This article presents the view that description and knowledge are instruments that evolved alongside life.
This part promotes a type theory that allows for fuzziness and transience in the conformance of things to types.
In contrast to the more rigid set theory you may be familiar with.
Our type theory begins with an assertion and a relation.
The assertion: to describe a thing (e.g. draw a picture of the sun) is to typify it (e.g. as a “round” and “yellow”).
The relation: a thing can instantiate (embody, realize, manifest, conform to) one or more types.
Before we
can think of types, we have to think of things as being discrete, describable
and differentiable
2/1. “The most fundamental concept in cybernetics is that of ‘difference’, either that
· two things are recognisably different, or that
· one thing has changed with time… We assume change occurs by a measurable jump.” Ashby. 1956
The universe is an ever-unfolding process, in which space and time are continuous.
But in our perceptions, memorizations and descriptions of phenomena, we divide continuous things and qualities into discrete chunks.
This requires what psychologists now call the “just noticeable difference”.
The concept is traceable to Ernst Weber a 19th century
experimental psychologist
His “difference threshold” (or JND) is the minimum amount by
which stimulus intensity must be changed in order to produce a noticeable
variation in sensory experience.
Using his eyes, Newton divided the continuous spectrum of light into (first five and later seven) discrete colours.
And thousands of years ago, using their ears, musicians divided the continuous spectrum of sound into discrete notes (see appendix 1 for more on music).
One actor may use a JND in any physical form to encode
information for other actors to read.
E.g. I leave the office open door open to convey the information that I am open to visitors.
Differentiating
things in space at one time
To describe the continuous space of the universe, we differentiate discrete entities.

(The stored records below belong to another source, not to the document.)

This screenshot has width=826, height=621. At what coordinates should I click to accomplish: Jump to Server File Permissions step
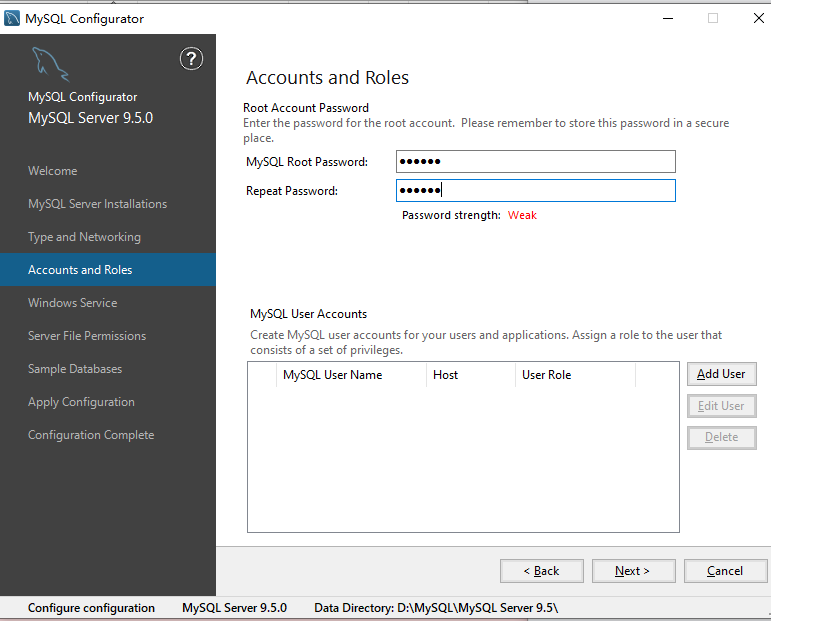coord(87,336)
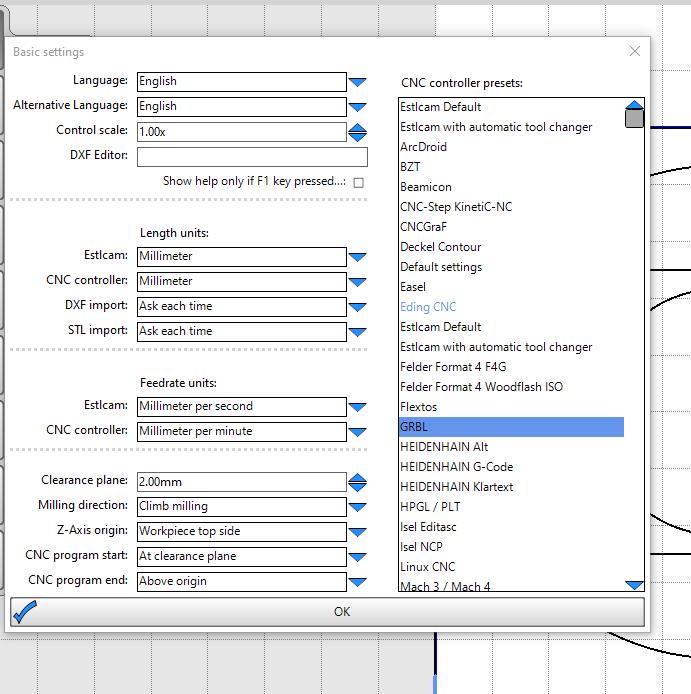
Task: Expand the CNC program end dropdown
Action: (357, 582)
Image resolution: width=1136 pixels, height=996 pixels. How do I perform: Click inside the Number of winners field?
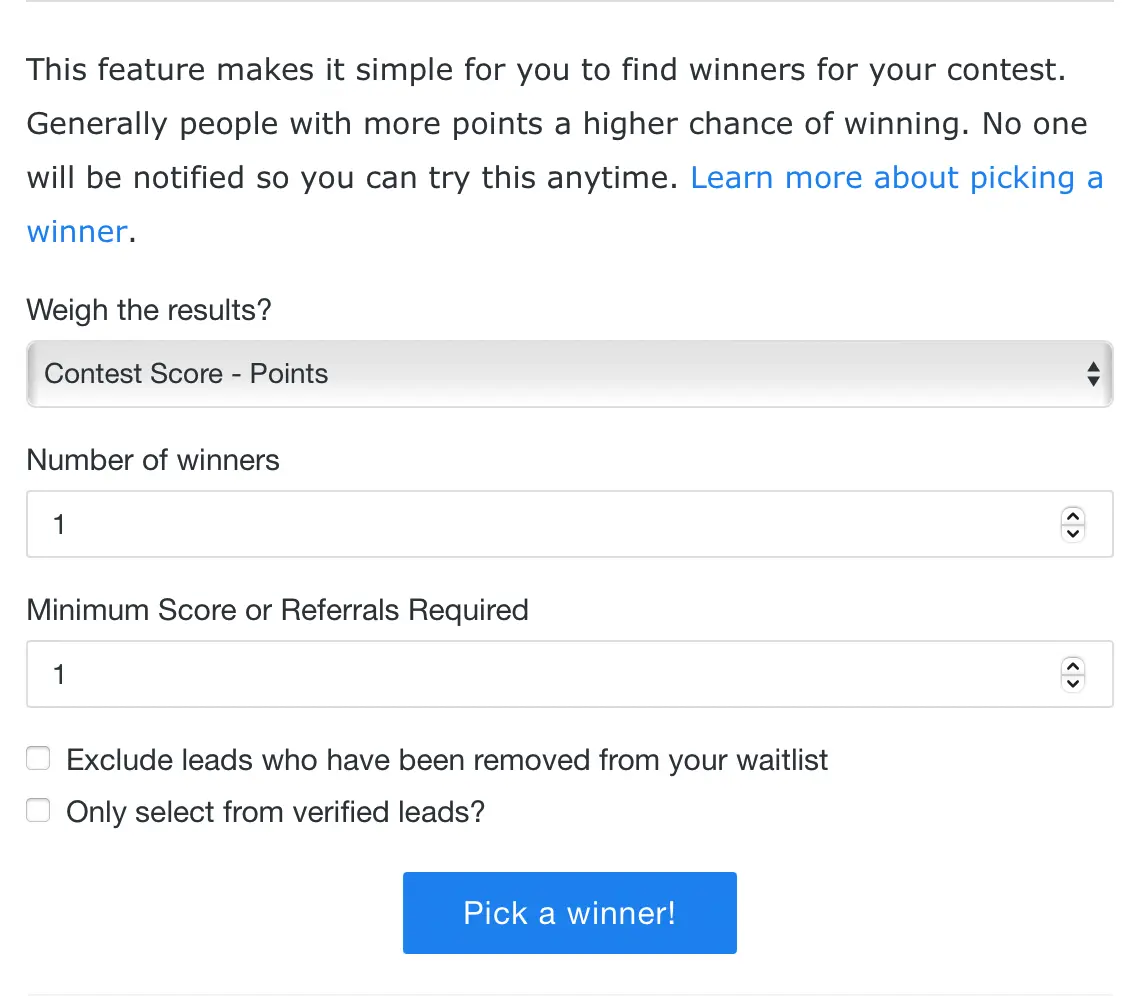[540, 524]
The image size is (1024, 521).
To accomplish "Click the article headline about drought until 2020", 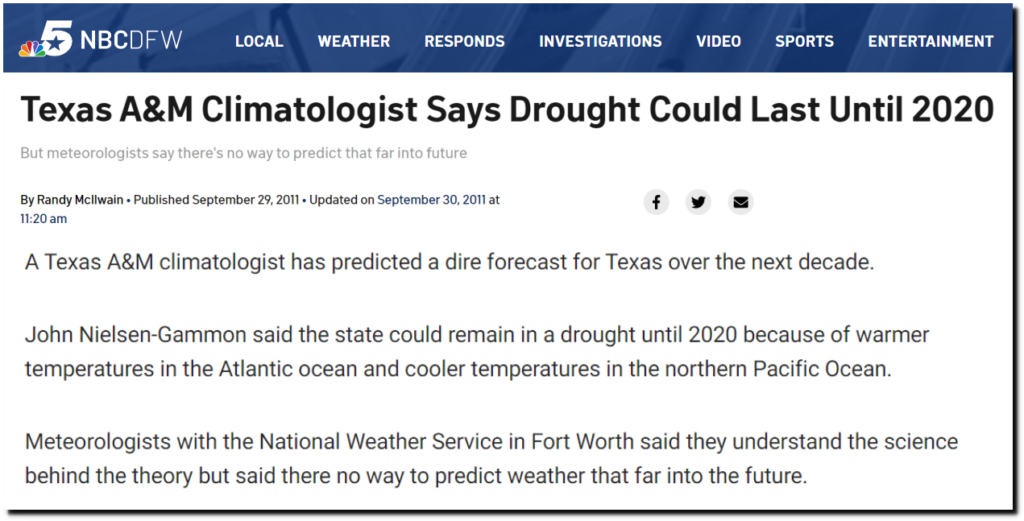I will (x=507, y=109).
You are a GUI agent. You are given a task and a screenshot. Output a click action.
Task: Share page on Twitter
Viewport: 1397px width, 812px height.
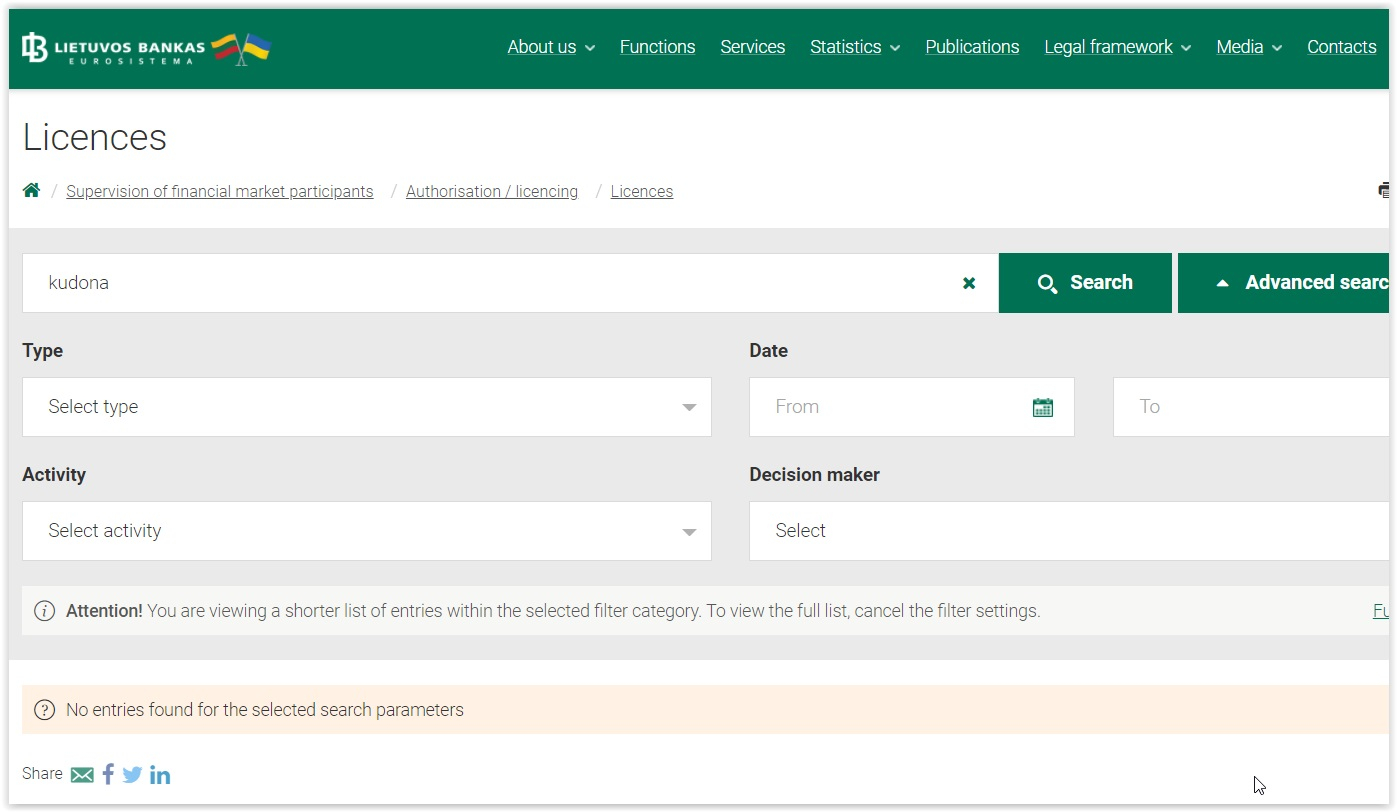[132, 775]
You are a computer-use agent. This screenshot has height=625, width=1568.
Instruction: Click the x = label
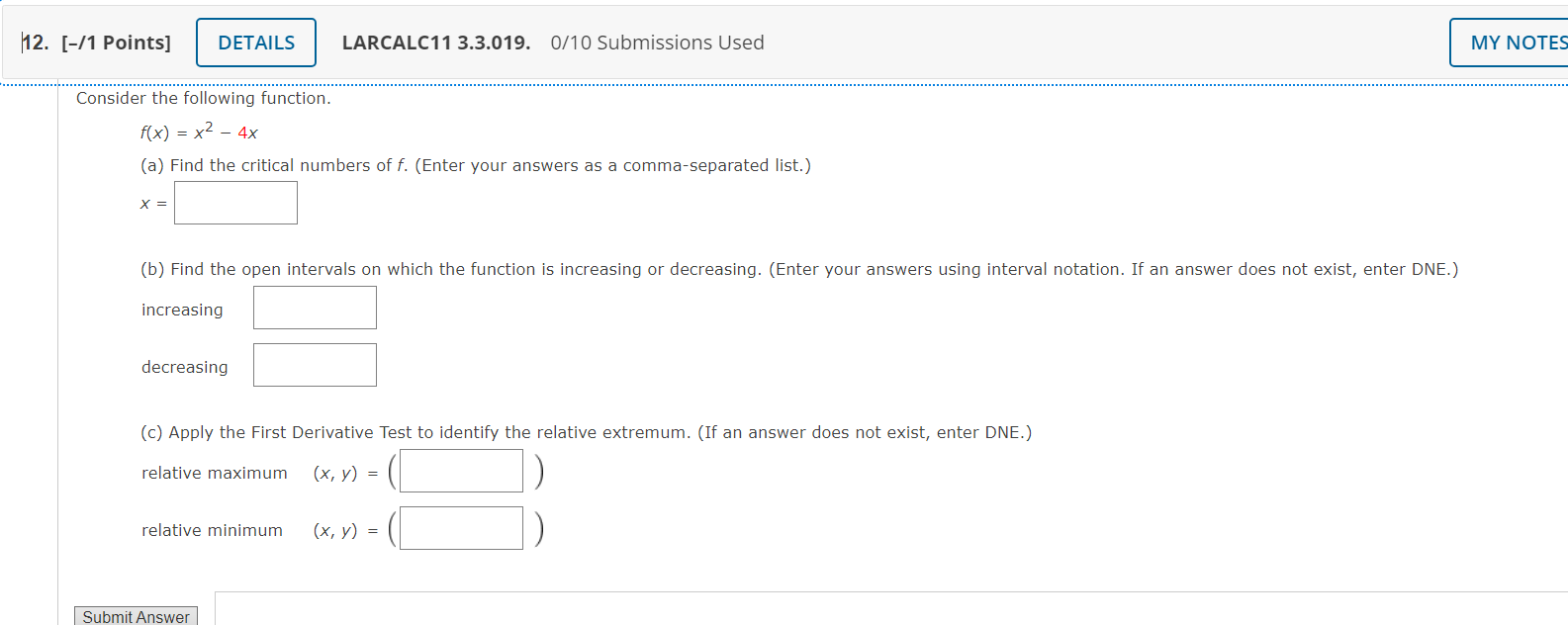[152, 203]
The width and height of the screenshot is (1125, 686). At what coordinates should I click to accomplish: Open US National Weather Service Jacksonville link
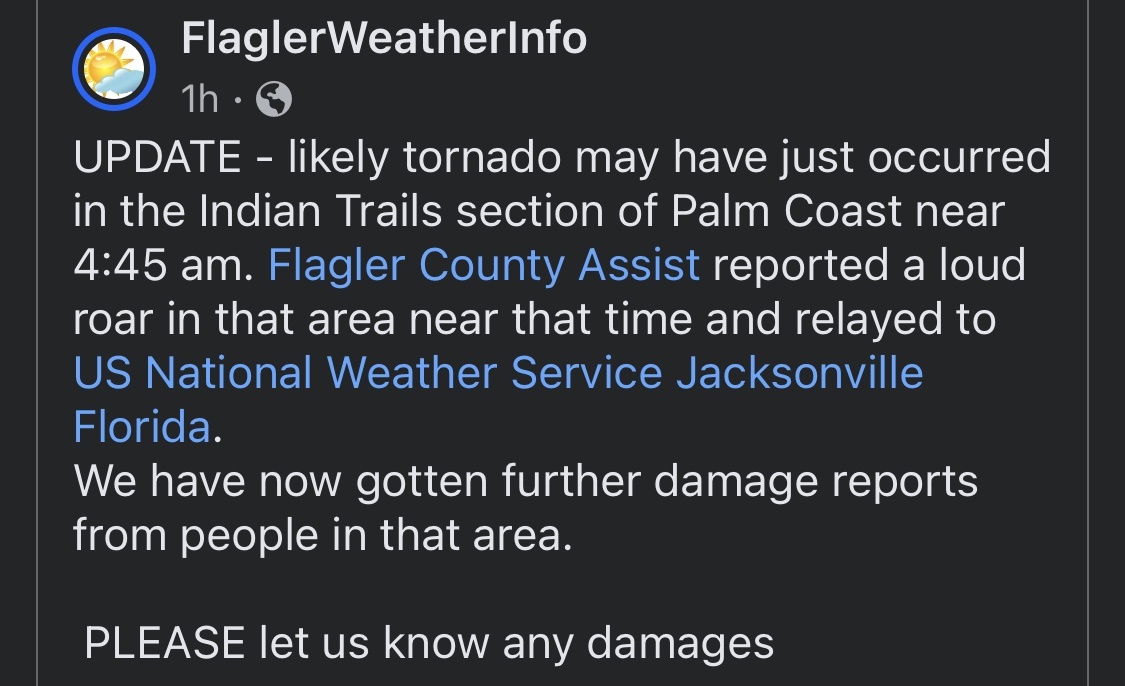498,372
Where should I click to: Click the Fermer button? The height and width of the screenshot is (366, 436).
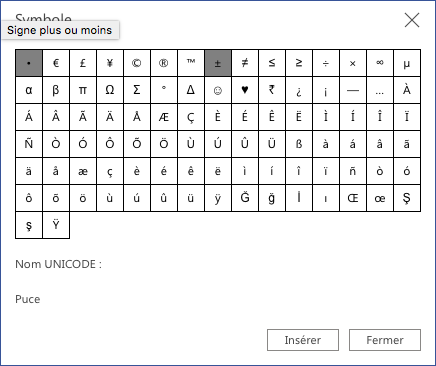[x=385, y=340]
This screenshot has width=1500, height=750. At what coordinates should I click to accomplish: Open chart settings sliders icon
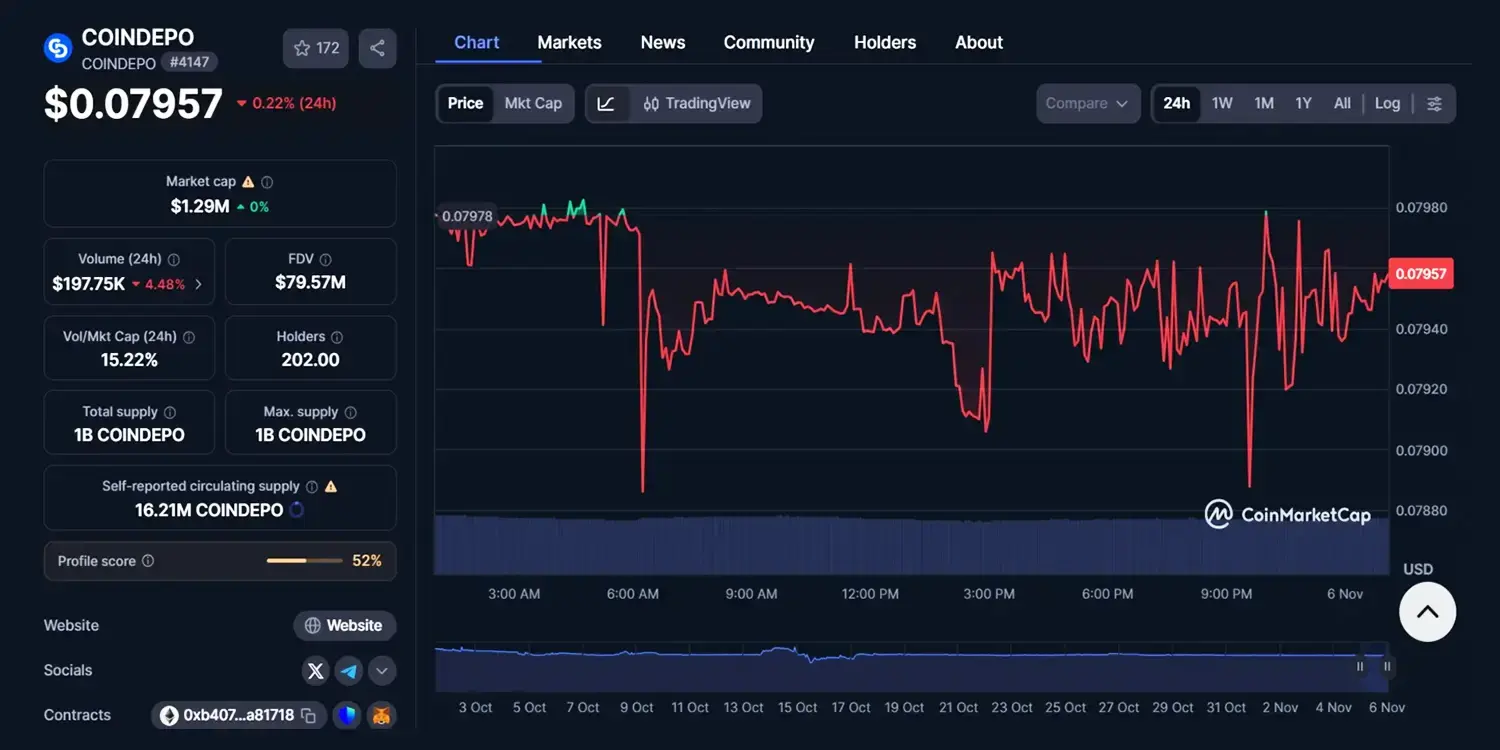pos(1434,104)
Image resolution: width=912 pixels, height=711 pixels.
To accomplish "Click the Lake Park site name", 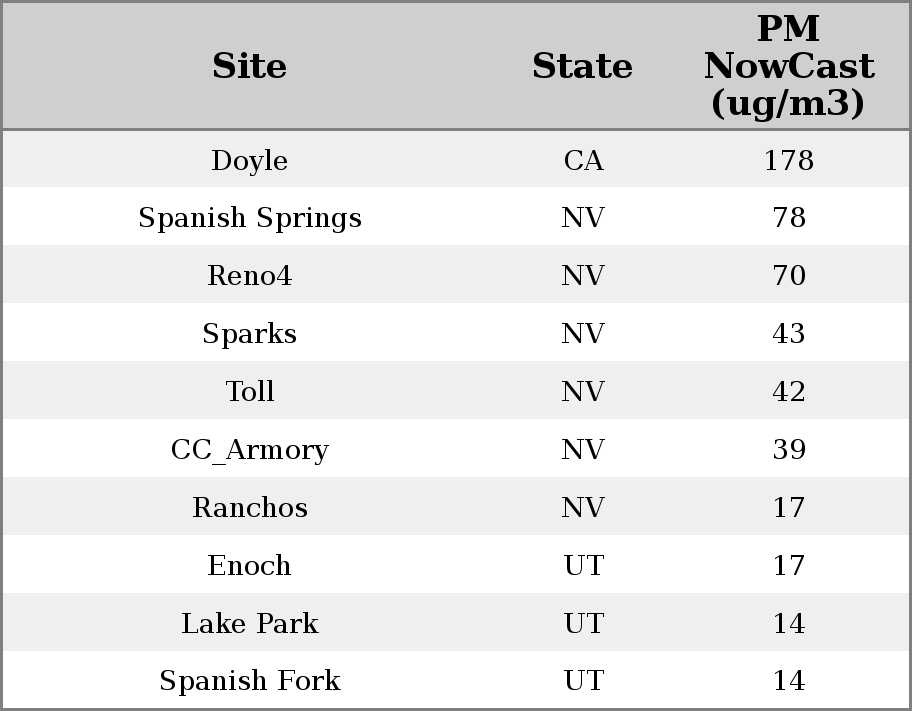I will (250, 624).
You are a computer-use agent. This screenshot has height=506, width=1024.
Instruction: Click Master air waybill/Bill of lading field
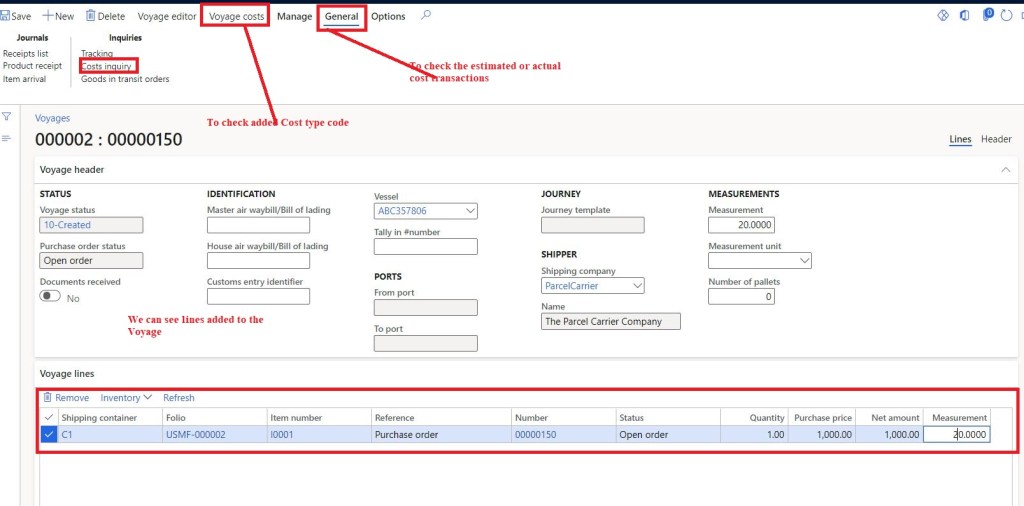tap(258, 225)
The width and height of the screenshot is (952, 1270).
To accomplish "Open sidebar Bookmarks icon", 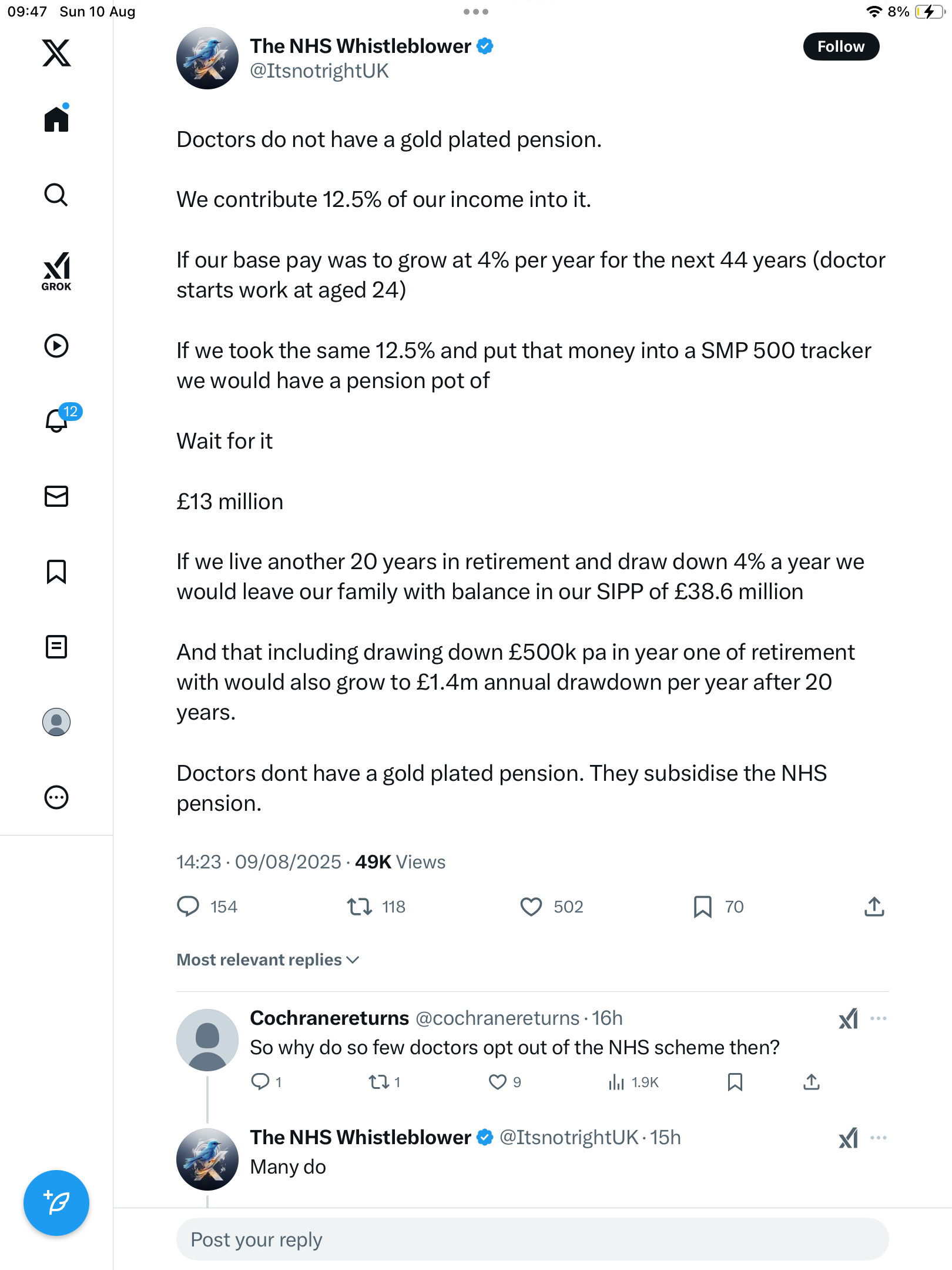I will (56, 572).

An entity’s boundary may be physical (e.g. the boundary of a solid in a liquid or gas).
Or logical, such as the players in a soccer team, who grouped by sharing the same style of shirt.
To describe the continuous qualities of things, we differentiate discrete types.
Types appear as qualitative attributes (colors) and quantifiable amounts (height, width and depth).
Differentiating changes to one thing over
time
Change can be classified in three ways:
· continuous or discrete
· state change or mutation
· natural/accidental or designed/planned.
The universe is an ever-unfolding process of continual change.
A social entity continuously and naturally mutates.
Its members change, and it responds to environmental changes that were not predictable or anticipated.
By definition, an activity system is an island of regularity in the universe.
A system that continually changes its nature would be a contradiction in terms.
If there is no stable pattern, no regularity, no repetition, then there is no system to describe.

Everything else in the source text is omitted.